* _Directions for this task_
Rewrite every line of the listing from the first one through the line with "#2 (1197, 920)", replacing "Share" with "Send" and keeping everything else the same.
_ _ _ _ _ _ _
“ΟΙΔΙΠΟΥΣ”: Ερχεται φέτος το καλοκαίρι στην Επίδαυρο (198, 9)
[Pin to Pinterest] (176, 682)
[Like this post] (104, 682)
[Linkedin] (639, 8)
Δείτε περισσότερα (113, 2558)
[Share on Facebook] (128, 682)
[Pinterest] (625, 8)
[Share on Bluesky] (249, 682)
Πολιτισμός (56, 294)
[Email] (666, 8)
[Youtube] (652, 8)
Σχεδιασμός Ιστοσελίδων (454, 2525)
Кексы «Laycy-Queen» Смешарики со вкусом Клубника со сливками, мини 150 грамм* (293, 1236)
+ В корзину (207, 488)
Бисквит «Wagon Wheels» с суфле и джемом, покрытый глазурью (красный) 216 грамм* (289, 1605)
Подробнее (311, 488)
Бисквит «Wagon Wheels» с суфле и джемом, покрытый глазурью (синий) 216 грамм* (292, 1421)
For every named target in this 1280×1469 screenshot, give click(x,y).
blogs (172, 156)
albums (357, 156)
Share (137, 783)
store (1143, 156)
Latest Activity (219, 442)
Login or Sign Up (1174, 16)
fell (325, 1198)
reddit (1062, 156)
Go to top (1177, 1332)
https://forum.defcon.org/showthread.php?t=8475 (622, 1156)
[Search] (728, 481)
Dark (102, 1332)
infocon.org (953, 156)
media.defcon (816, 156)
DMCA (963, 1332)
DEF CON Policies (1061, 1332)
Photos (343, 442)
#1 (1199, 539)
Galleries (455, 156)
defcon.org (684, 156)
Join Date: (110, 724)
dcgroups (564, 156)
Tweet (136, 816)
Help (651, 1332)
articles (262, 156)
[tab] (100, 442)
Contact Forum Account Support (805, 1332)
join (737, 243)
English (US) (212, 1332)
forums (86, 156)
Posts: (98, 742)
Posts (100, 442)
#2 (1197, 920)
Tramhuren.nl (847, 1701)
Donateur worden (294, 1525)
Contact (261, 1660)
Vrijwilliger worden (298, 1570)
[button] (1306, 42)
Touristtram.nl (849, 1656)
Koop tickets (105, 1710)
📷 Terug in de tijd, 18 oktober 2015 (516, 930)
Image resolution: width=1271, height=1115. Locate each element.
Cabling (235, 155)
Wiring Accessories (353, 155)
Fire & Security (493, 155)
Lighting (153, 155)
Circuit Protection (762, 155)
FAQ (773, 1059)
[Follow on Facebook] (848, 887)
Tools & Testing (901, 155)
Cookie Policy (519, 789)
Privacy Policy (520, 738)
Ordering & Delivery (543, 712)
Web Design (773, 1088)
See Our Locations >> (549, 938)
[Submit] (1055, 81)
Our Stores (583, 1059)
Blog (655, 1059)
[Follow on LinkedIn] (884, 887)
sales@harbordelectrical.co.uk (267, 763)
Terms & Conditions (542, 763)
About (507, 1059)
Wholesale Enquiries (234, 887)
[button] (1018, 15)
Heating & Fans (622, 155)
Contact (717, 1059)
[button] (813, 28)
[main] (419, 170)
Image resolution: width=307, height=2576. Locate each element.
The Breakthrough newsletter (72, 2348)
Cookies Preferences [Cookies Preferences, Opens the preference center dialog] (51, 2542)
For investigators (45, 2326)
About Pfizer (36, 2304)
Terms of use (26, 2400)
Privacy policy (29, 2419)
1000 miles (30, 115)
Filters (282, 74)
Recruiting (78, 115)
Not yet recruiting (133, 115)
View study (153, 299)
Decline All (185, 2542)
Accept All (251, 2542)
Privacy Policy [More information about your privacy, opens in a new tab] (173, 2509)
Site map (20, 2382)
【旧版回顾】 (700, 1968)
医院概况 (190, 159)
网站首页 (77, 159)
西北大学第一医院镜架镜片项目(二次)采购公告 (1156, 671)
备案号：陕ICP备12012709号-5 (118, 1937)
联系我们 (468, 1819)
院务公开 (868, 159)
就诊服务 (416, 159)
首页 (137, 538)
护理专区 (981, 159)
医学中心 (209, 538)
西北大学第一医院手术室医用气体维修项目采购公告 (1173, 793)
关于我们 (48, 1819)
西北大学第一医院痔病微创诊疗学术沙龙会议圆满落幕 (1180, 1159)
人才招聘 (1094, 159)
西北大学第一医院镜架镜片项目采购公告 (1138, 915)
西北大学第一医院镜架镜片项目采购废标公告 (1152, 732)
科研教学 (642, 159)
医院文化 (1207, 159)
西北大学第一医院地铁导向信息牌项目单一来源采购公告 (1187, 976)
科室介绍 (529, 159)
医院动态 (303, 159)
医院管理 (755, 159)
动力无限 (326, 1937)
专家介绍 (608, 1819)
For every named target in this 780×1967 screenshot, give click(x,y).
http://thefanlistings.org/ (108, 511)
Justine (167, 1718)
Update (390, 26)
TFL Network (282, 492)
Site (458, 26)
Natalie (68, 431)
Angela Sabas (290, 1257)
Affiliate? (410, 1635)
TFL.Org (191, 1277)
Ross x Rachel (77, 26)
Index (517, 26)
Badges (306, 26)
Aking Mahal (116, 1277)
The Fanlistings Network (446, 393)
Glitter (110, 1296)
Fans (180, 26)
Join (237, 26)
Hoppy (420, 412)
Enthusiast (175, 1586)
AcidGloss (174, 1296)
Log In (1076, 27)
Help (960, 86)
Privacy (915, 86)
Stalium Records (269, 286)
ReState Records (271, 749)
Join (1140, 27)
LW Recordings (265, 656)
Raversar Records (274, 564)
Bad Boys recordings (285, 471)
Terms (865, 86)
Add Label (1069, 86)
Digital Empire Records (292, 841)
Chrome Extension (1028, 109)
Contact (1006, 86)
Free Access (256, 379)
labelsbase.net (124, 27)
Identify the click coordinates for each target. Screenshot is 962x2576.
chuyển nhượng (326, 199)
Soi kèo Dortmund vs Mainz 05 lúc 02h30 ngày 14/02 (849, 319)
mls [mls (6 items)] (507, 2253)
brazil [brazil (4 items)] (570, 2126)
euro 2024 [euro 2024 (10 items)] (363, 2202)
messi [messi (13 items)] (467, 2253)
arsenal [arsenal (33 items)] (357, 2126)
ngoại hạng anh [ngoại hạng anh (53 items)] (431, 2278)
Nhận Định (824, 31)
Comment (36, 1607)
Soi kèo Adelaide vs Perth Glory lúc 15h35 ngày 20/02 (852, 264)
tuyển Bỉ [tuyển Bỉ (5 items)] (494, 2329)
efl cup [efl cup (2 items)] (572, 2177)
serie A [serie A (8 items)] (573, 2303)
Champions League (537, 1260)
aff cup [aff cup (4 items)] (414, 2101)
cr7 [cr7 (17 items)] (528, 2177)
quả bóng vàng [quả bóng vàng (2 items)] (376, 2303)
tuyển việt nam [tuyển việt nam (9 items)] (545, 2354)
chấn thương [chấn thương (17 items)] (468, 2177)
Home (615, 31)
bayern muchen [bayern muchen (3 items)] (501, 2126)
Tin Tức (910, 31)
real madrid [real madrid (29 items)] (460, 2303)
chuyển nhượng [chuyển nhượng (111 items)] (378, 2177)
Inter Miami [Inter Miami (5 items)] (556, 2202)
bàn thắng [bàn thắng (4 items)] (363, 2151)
_ _ _ _ _ _ _
* _Result for this exercise_
“ΟΙΔΙΠΟΥΣ”: Ερχεται φέτος το καλοκαίρι στην Επίδαυρο (198, 9)
[Pin to Pinterest] (176, 682)
[Like this post] (104, 682)
[Linkedin] (639, 8)
Δείτε περισσότερα (113, 2558)
[Send on Facebook] (128, 682)
[Pinterest] (625, 8)
[Send on Bluesky] (249, 682)
Πολιτισμός (56, 294)
[Email] (666, 8)
[Youtube] (652, 8)
Σχεδιασμός Ιστοσελίδων (454, 2525)
Кексы «Laycy-Queen» Смешарики со вкусом Клубника со сливками, мини 150 грамм* (293, 1236)
+ В корзину (207, 488)
Бисквит «Wagon Wheels» с суфле и джемом, покрытый глазурью (красный) 216 грамм* (289, 1605)
Подробнее (311, 488)
Бисквит «Wagon Wheels» с суфле и джемом, покрытый глазурью (синий) 216 грамм* (292, 1421)
For every named target in this 1280×1469 screenshot, give click(x,y).
blogs (172, 156)
albums (357, 156)
Send (137, 783)
store (1143, 156)
Latest Activity (219, 442)
Login or Sign Up (1174, 16)
fell (325, 1198)
reddit (1062, 156)
Go to top (1177, 1332)
https://forum.defcon.org/showthread.php?t=8475 (622, 1156)
[Search] (728, 481)
Dark (102, 1332)
infocon.org (953, 156)
media.defcon (816, 156)
DMCA (963, 1332)
DEF CON Policies (1061, 1332)
Photos (343, 442)
#1 (1199, 539)
Galleries (455, 156)
defcon.org (684, 156)
Join Date: (110, 724)
dcgroups (564, 156)
Tweet (136, 816)
Help (651, 1332)
articles (262, 156)
[tab] (100, 442)
Contact Forum Account Support (805, 1332)
join (737, 243)
English (US) (212, 1332)
forums (86, 156)
Posts: (98, 742)
Posts (100, 442)
#2 (1197, 920)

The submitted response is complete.